START Record set

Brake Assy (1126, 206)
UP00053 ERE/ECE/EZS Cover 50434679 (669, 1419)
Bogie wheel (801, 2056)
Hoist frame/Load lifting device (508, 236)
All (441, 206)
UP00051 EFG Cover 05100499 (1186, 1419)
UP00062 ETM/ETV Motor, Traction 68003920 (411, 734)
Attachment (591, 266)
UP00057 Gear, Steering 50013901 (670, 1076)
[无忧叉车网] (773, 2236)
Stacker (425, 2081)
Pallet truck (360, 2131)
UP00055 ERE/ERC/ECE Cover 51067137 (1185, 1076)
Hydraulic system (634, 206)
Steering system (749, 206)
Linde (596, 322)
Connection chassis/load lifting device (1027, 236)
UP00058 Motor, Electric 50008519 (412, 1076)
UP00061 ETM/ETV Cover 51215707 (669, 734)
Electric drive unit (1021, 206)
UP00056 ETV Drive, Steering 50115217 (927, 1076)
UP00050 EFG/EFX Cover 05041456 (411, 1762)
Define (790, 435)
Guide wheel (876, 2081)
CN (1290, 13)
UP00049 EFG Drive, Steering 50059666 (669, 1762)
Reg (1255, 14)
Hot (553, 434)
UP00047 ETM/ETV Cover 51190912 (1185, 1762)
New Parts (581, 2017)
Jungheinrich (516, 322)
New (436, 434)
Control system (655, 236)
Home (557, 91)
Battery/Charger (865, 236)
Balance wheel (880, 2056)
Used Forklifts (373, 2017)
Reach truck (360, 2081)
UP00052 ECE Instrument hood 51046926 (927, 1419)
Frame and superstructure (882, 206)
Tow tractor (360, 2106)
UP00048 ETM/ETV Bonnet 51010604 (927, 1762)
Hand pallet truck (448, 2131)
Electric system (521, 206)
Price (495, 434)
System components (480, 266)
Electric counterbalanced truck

END Record set

▶ _What you have to do_:
Search the records for the word "truck". Copy each line where it appears.

▶ _Reply to the task_:
Pallet truck (360, 2131)
Reach truck (360, 2081)
Hand pallet truck (448, 2131)
Electric counterbalanced truck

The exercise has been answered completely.